> [Exercise goal]: Transcribe nothing except the lines below that run from the one with "Viewport: 1456px width, 817px" to the one with "Task: Click the garbage collect trash icon", ends included, and do not copy any picture.

> [Given data]:
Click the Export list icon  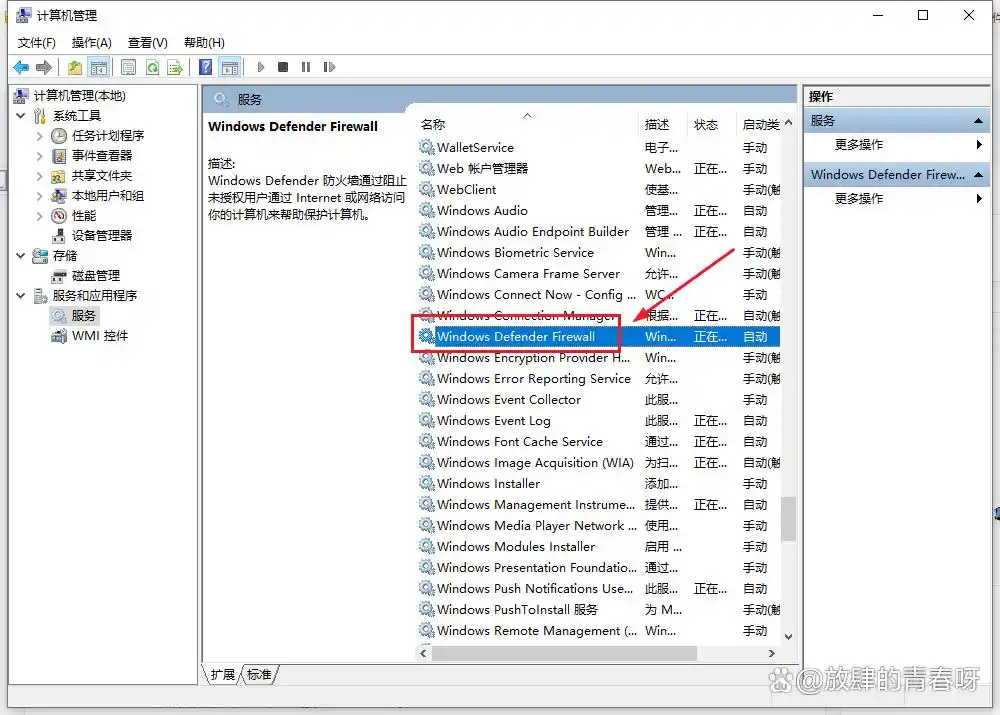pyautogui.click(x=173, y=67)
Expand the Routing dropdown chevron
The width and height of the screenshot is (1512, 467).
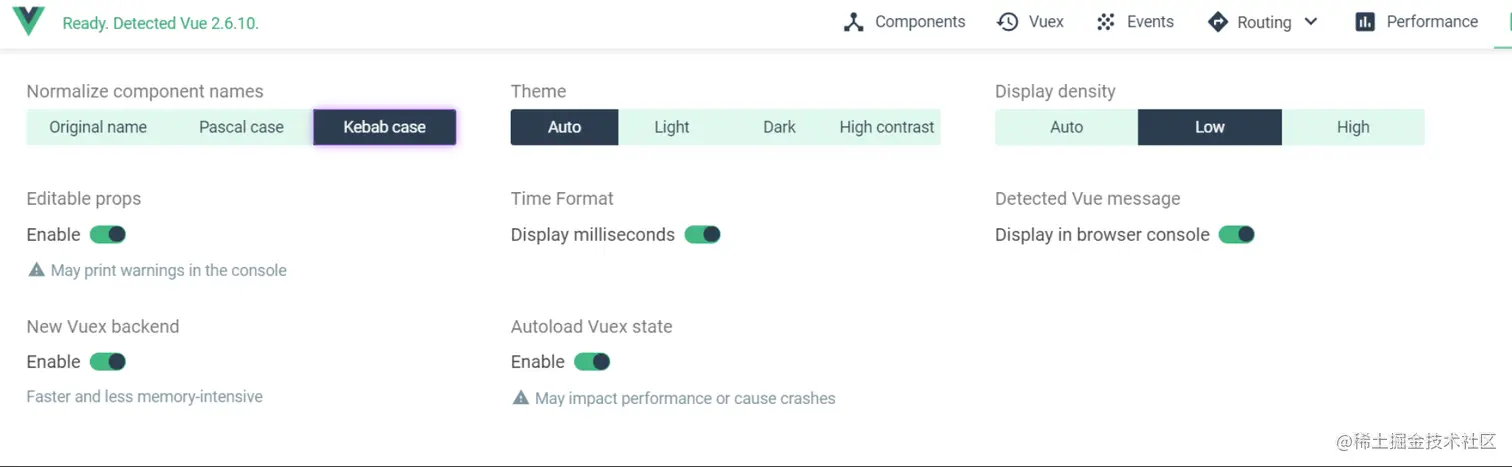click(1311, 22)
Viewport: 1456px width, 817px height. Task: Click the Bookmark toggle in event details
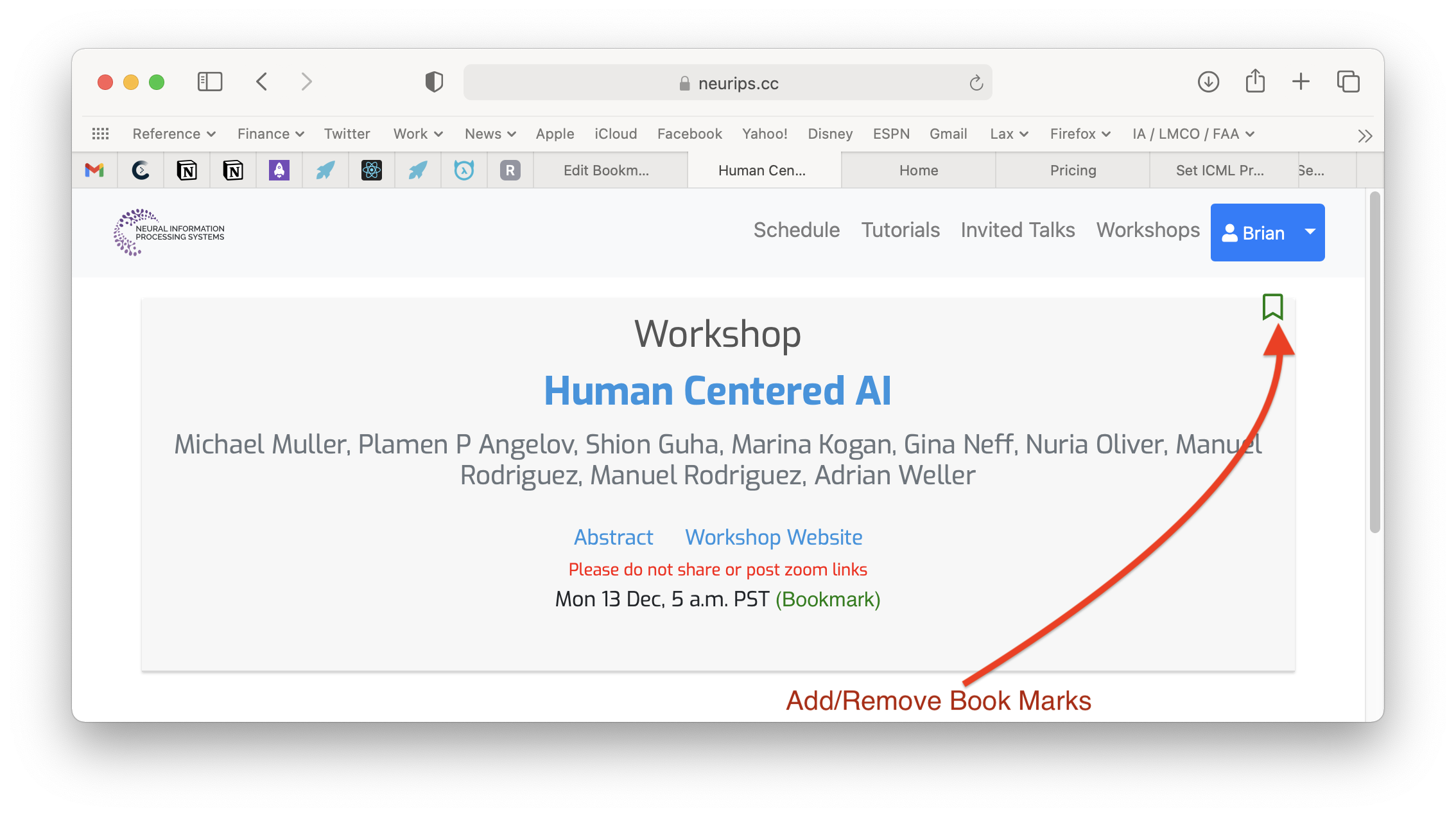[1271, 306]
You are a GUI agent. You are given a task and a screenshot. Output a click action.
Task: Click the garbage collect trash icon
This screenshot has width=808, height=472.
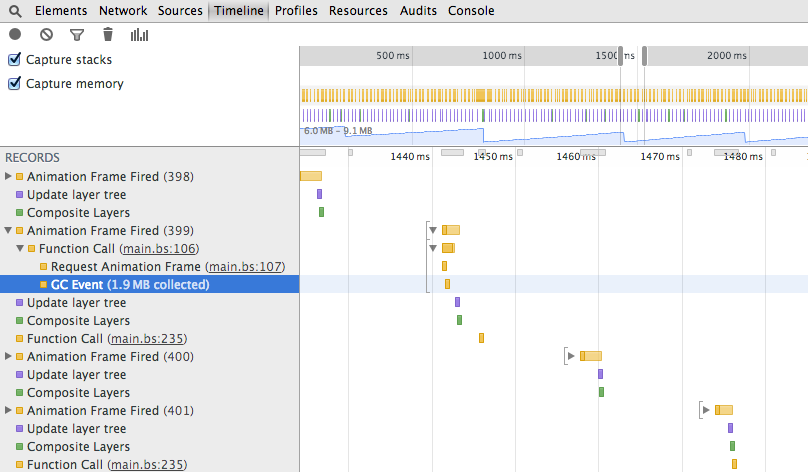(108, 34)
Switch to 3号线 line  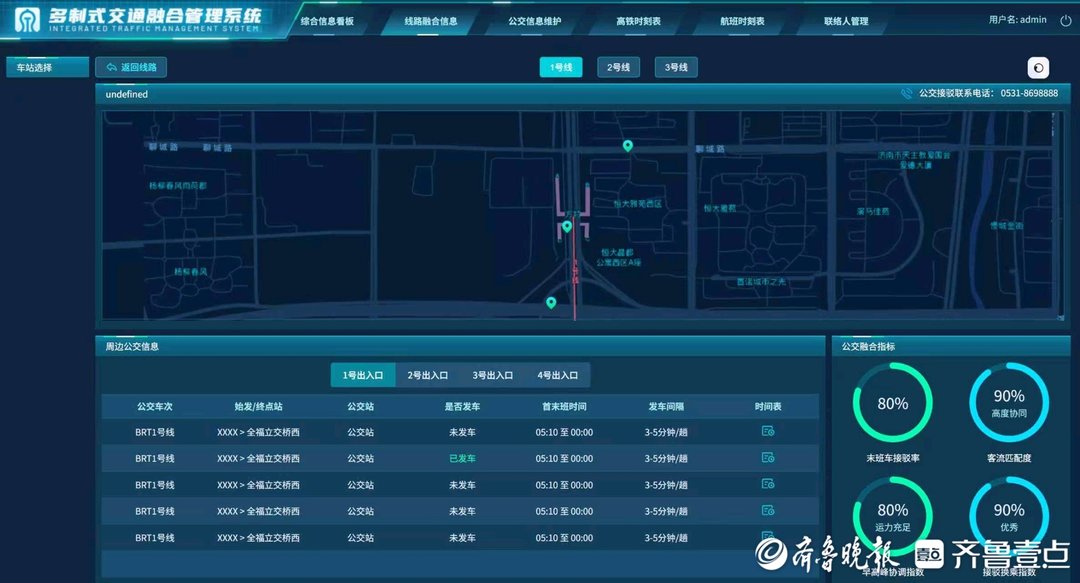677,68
--
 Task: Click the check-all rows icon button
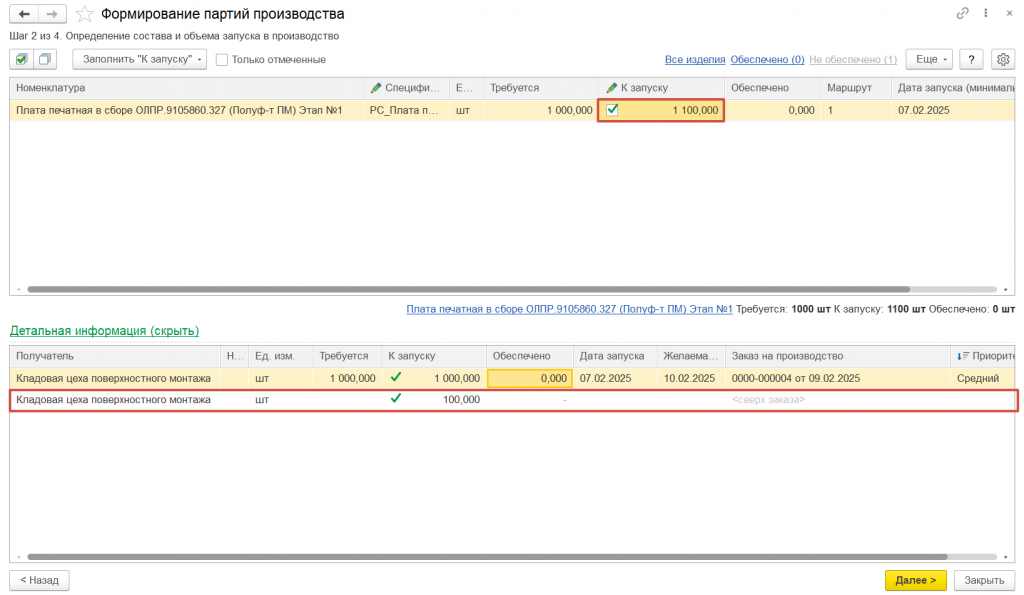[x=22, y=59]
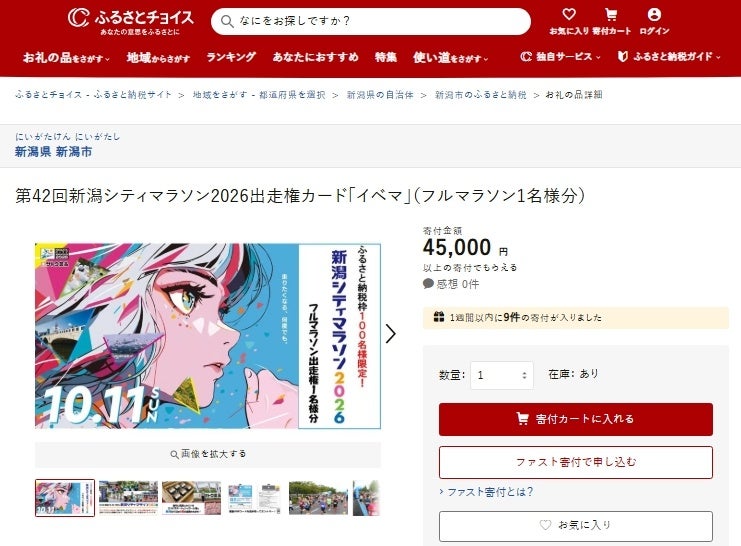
...
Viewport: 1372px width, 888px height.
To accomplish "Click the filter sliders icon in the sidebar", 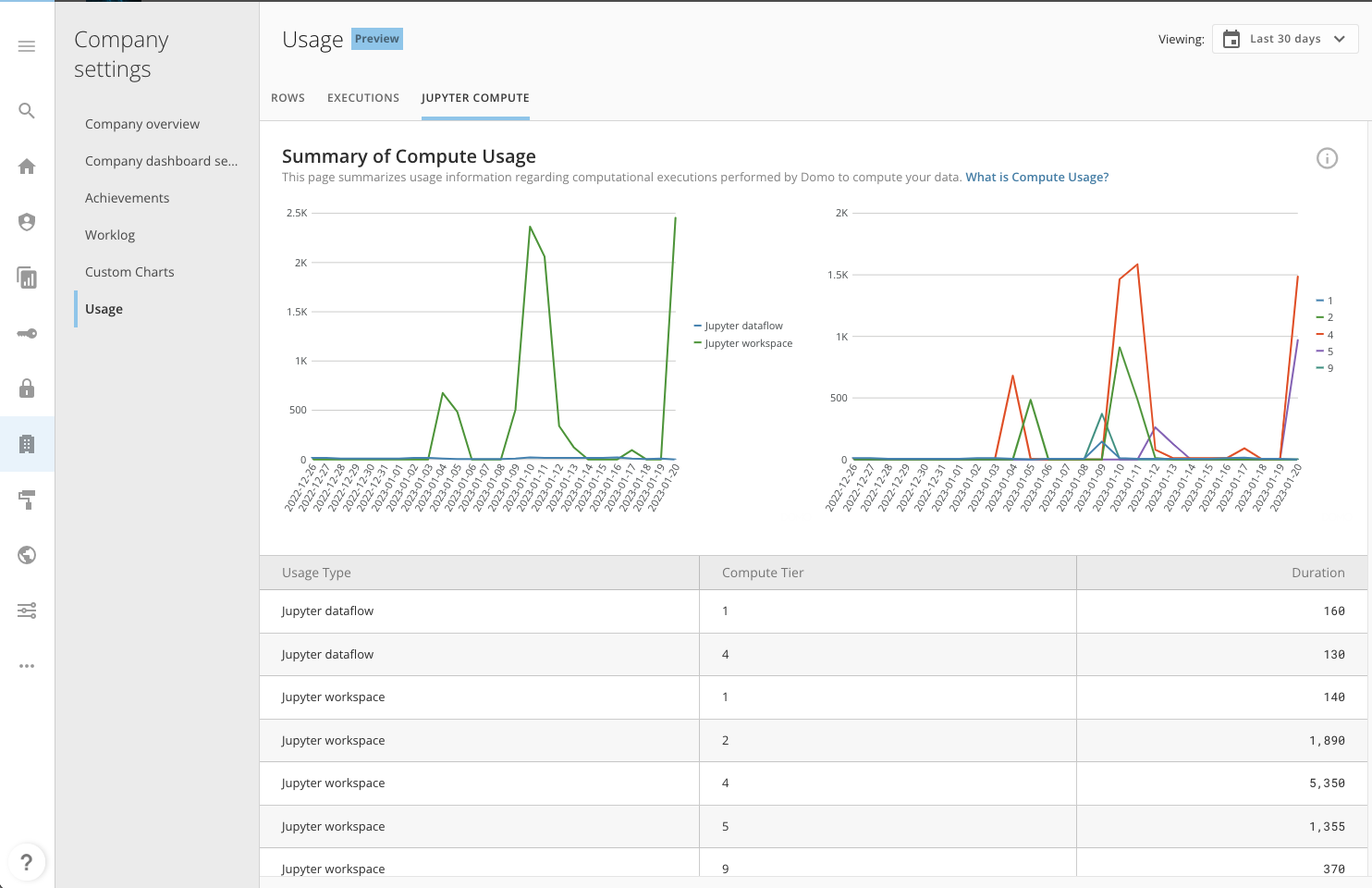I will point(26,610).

> [Worked solution]:
Viewport: 1456px width, 817px height. Task: Click the Bookmark toggle in event details
[1271, 306]
You are a GUI agent. You are given a task and a screenshot. Output a click action.
Task: Click the garbage collect trash icon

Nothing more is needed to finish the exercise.